Towards standards for QSAR data setup

I have started to explore the possibilities of Bioclipse2 when it comes to projects with natures and autobuilds. This gave me the idea of automatic QSAR descriptor calculations, based on mine and Egon Willighagens work with QSAR in Bioclipse 1.x. The idea is to have a file (qsar.xml) that defines molecules and descriptors and might look something like below (note: demonstrational example, info and URL's are made up):

<molecule id="http://www.mol.repo.org/molecule?abc123" ns="myNS">
<molecule id="http://www.mol.repo.org/molecule?abc234" ns="myNS">
<descriptor id="http://www.cdk.sf.net/descriptors/xlogp:implementation1" name="XlogP">
<parameter key="cutoff" value="10">
<descriptor id="http://www.cdk.sf.net/descriptors/ZagrebIndex:02"/ name="Zagreb Index">

The implementation would be an automatic build that calculates all descriptors for each molecules when the qsar.xml changes, but only for deltas (i.e. partial build, do not build already built). This means, add a new descriptor to the qsar.xml and on save it will be calculated for all molecules. This would be done on the background and produce a descriptor matrix (dataset.csv). Any plots of this matrix would also be updated.

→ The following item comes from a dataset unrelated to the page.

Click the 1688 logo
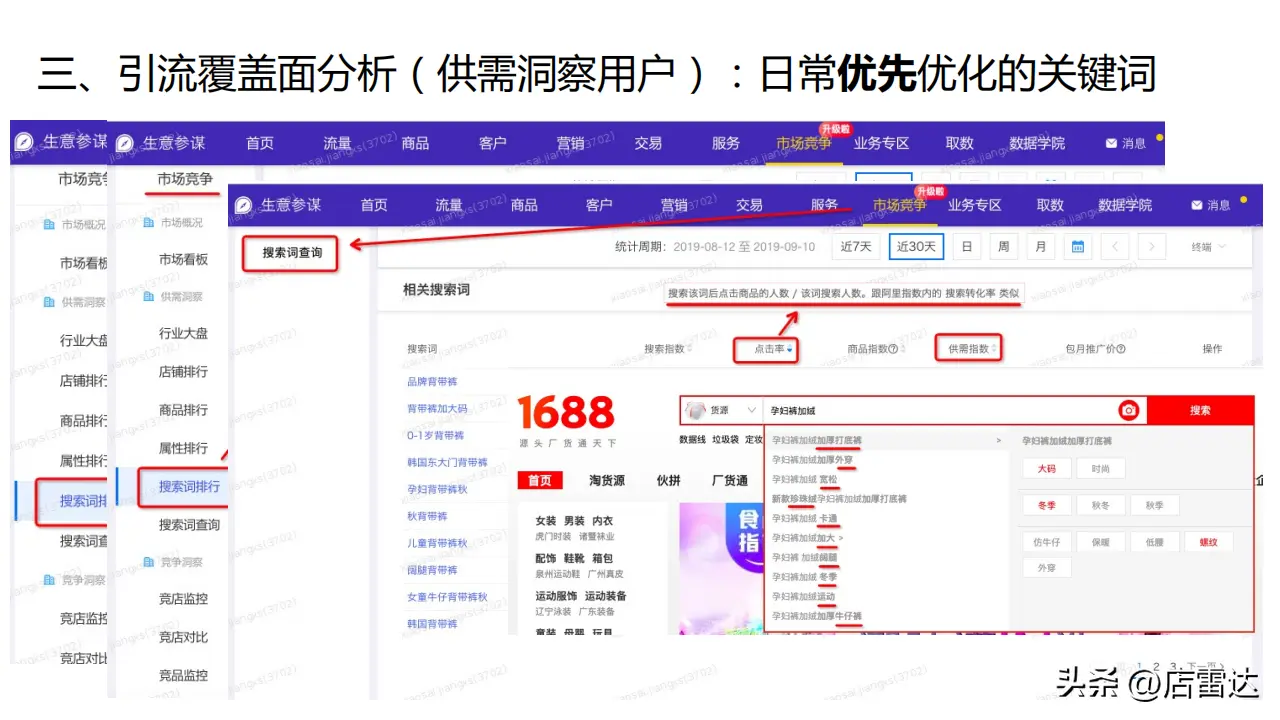 click(565, 410)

I have started to implement this in Bioclipse2 and intend to also create a public repository for storing these QSAR setups.

So, what is missing? Having unique ID's following the REST architecture for descriptors and molecules would make it a standards candidate for QSAR data matrices setup. I shall explore this with the CDK people. Comments on the project's design and implementation are very welcome.

1 comment:

  1. I appreciate open standards in all ways. Please note that not everybody has the same amount of time in knowing the actual code, interfaces, and bindings.
    In other words, if you want feedback from other projects and even commercial partners, you might want to exaplin things in more details and ask for feedback. I think many people might be willingly to contribute, even those not knowing Bioclipse implementation details. People following the regular workshops are probably the most experienced persons, but some other might be able to catch-up at least a little bit, if you just post enough about it !

    On the other hand, just go the pragmatic way and create your own standards. Please just make sure others had a fair chance in giving reasonable feedback in an informed way. This means I personally would appreciate to be informed about any progress in this direction without following the CVS and source code changes. So, please post more about it here or on the Wiki and let people know what is going on.

    I must admit that it is at the moment easier for me adding information to a Wiki then editing source code.